The risk we bear: the effects of review speed and industry user fees on new drug safety.

作者信息

Olson Mary K

机构信息

Department of Economics, Tulane University, 6823 St. Charles Avenue, New Orleans, LA 70118-5698, USA.

出版信息

J Health Econ. 2008 Mar;27(2):175-200. doi: 10.1016/j.jhealeco.2007.10.007. Epub 2007 Nov 29.

Abstract

Drug review speed has increased substantially in the 1990s, largely due to industry-funded user fees.

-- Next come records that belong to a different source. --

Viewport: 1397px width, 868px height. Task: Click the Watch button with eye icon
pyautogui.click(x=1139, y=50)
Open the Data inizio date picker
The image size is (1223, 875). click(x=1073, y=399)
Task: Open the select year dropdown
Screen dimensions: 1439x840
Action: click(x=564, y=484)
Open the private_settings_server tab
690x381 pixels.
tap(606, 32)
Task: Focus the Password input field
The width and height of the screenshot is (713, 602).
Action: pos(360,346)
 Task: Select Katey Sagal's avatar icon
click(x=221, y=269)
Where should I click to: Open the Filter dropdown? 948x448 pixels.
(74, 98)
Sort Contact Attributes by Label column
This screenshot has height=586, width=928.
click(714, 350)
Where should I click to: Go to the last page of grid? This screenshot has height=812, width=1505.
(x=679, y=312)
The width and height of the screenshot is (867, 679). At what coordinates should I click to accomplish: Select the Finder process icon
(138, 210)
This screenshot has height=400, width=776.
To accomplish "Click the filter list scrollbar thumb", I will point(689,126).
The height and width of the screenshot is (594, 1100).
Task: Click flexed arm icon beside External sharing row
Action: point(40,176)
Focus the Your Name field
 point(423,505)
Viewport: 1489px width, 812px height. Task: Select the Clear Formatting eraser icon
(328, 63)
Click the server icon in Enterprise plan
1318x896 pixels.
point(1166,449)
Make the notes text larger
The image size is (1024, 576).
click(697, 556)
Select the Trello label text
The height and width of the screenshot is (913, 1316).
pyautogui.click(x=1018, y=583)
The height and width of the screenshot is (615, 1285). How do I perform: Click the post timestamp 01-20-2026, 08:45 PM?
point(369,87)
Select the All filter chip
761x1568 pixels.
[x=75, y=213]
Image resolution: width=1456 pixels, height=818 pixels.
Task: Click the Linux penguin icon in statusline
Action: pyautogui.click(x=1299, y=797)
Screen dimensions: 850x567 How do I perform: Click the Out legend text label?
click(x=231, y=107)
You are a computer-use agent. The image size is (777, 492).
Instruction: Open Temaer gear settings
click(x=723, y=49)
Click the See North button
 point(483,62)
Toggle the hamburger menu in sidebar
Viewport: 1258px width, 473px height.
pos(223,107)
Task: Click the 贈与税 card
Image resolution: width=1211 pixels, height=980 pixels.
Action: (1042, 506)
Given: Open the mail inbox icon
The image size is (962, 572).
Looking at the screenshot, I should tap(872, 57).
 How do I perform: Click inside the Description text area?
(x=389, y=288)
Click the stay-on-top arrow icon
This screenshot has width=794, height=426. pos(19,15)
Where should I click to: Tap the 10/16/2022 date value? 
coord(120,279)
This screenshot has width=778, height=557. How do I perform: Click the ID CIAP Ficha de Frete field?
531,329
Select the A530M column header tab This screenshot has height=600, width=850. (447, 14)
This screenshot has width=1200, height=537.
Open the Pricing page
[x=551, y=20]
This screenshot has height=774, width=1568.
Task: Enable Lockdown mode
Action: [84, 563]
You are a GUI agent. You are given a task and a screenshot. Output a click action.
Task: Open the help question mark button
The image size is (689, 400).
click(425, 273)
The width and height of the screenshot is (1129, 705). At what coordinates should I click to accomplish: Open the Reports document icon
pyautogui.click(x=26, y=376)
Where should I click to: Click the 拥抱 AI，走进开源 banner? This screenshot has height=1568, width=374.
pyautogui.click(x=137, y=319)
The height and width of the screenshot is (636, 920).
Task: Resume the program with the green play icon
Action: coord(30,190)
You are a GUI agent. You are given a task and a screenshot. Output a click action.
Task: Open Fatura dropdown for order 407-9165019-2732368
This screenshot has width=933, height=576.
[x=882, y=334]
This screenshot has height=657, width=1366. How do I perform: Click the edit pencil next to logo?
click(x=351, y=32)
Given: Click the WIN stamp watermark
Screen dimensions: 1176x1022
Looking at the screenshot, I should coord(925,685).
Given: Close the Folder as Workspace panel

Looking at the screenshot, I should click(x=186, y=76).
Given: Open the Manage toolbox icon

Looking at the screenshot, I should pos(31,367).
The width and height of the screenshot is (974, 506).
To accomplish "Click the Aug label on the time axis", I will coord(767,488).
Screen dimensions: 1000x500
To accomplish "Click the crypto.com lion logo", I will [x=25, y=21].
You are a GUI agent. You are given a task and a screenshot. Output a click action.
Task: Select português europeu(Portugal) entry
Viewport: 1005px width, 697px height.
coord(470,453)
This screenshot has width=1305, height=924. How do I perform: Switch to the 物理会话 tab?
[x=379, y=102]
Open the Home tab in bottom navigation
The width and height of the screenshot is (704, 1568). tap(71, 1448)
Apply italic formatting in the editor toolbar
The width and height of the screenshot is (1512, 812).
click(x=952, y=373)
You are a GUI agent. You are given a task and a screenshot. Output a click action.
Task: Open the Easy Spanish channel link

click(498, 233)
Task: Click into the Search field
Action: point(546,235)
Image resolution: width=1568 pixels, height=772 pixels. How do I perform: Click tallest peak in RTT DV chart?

Following several drug withdrawals, however, new questions have emerged about the effects of this change on drug safety. This article examines the impact of review speed and user fees on counts of serious adverse reactions among drugs approved in 1990-2001. The analysis controls for the influence of drug utilization, patient conditions, drug novelty, black box warnings, foreign drug launch, US launch lags, patient age, and gender on drug reactions. Results show that drugs receiving faster reviews are associated with increased counts of serious adverse drug reactions. Other results show that novel drugs, drugs with black box warnings, drugs first launched abroad, and drugs with shorter US launch lags also have increased adverse drug reactions. Although any increase in risks must be weighed against benefits, the results show a trade-off between review speed and drug safety.

摘要

20世纪90年代药品审评速度大幅提高,这主要归功于行业资助的用户费。然而,在几种药物撤市后,关于这一变化对药物安全性的影响出现了新的问题。本文研究了审评速度和用户费对1990年至2001年批准药物中严重不良反应数量的影响。该分析控制了药物使用、患者病情、药物新颖性、黑框警告、国外药物上市、美国上市滞后、患者年龄和性别对药物反应的影响。结果表明,审评速度较快的药物与严重药物不良反应数量增加有关。其他结果表明,新型药物、有黑框警告的药物、首次在国外上市的药物以及美国上市滞后时间较短的药物,其药物不良反应也有所增加。尽管任何风险增加都必须与益处相权衡,但结果显示在审评速度和药物安全性之间存在权衡。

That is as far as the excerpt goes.